• YOUR GOAL
Your task is to return, word for word, only the lines from the line with "The width and" through the close of the data. Exclude all pictures.

• Dataset excerpts
=== Begin Enclosure ===

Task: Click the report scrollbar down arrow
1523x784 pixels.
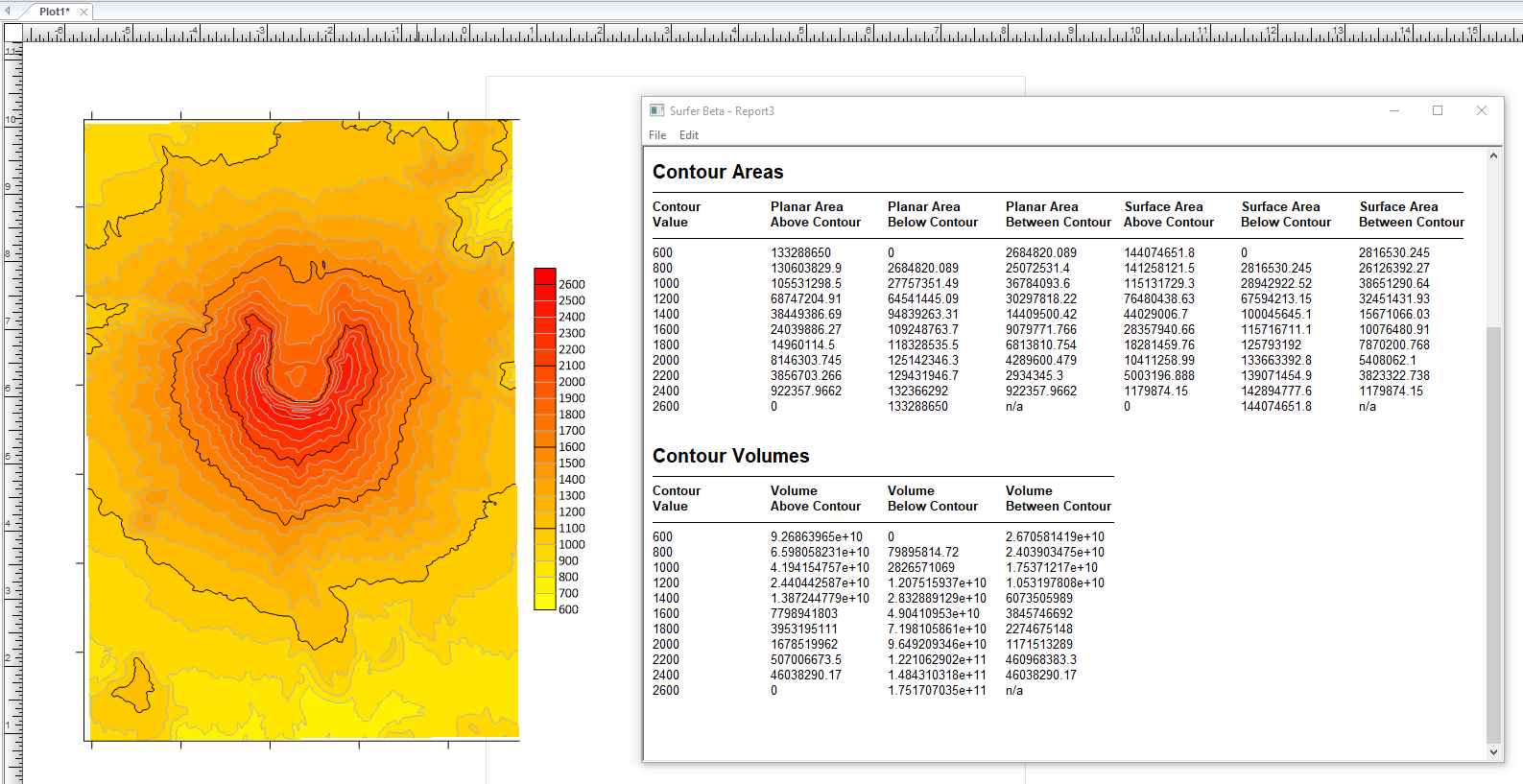Action: point(1493,752)
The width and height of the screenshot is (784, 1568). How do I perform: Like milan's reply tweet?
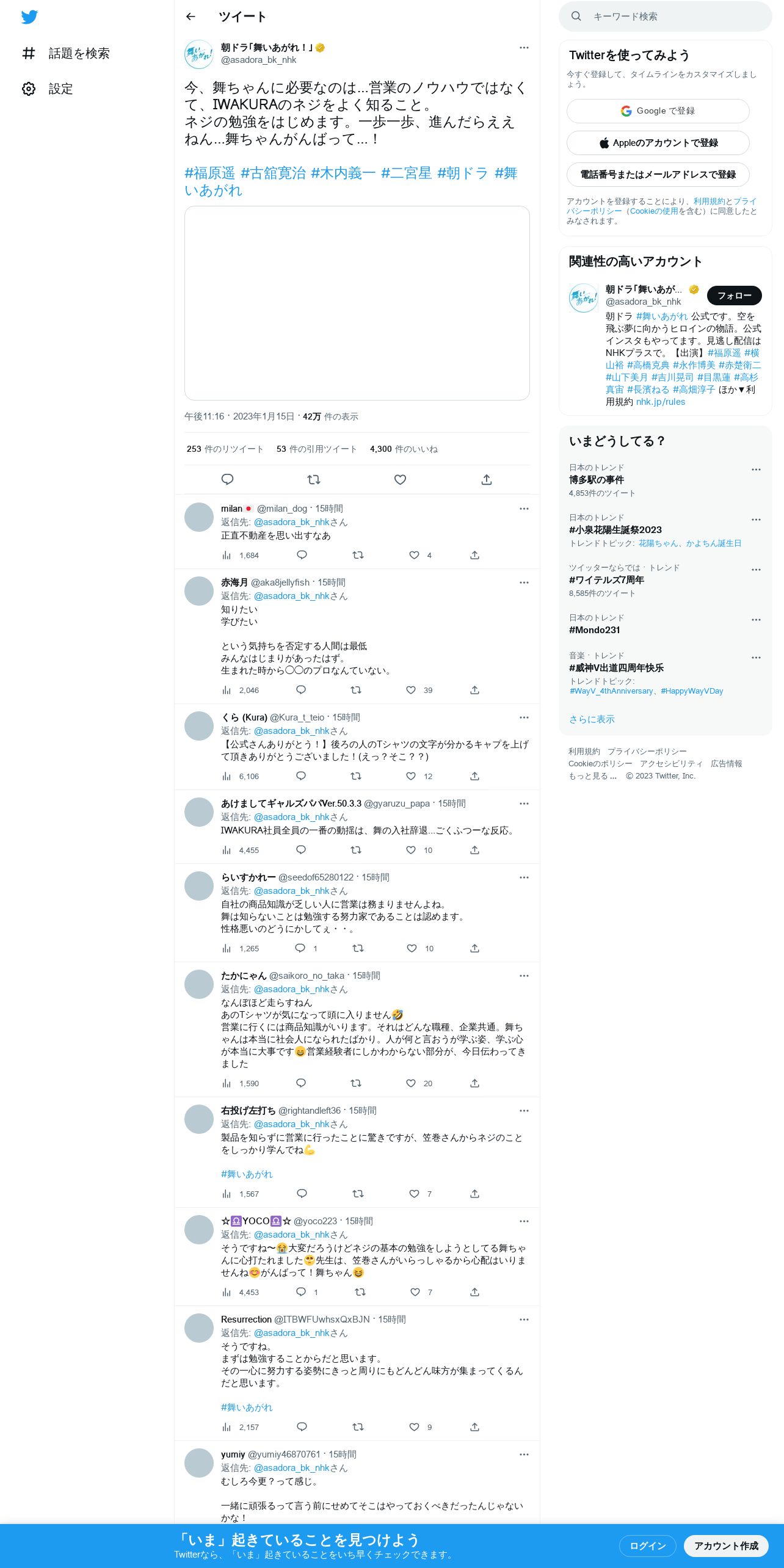click(x=414, y=555)
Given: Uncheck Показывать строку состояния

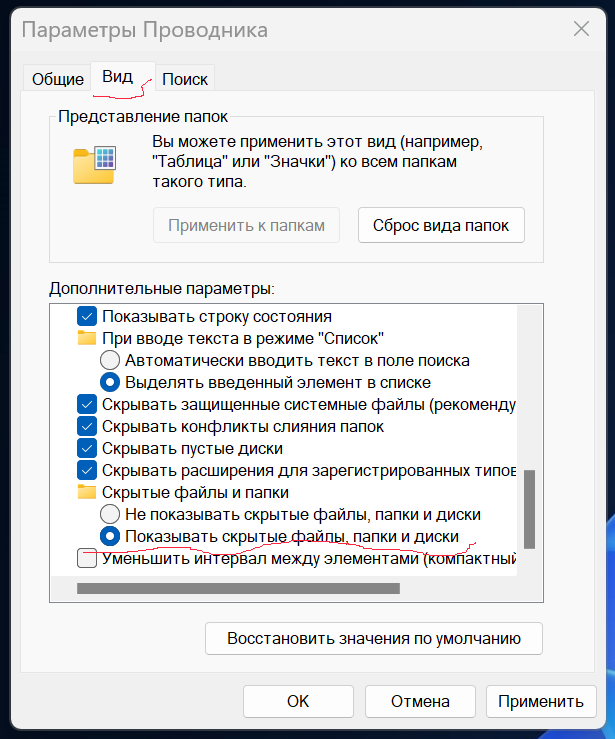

=== End Enclosure ===

• COMPLETED EXERCISE
The width and height of the screenshot is (784, 1568). How do I perform: Like milan's reply tweet?
click(x=414, y=555)
Given: Uncheck Показывать строку состояния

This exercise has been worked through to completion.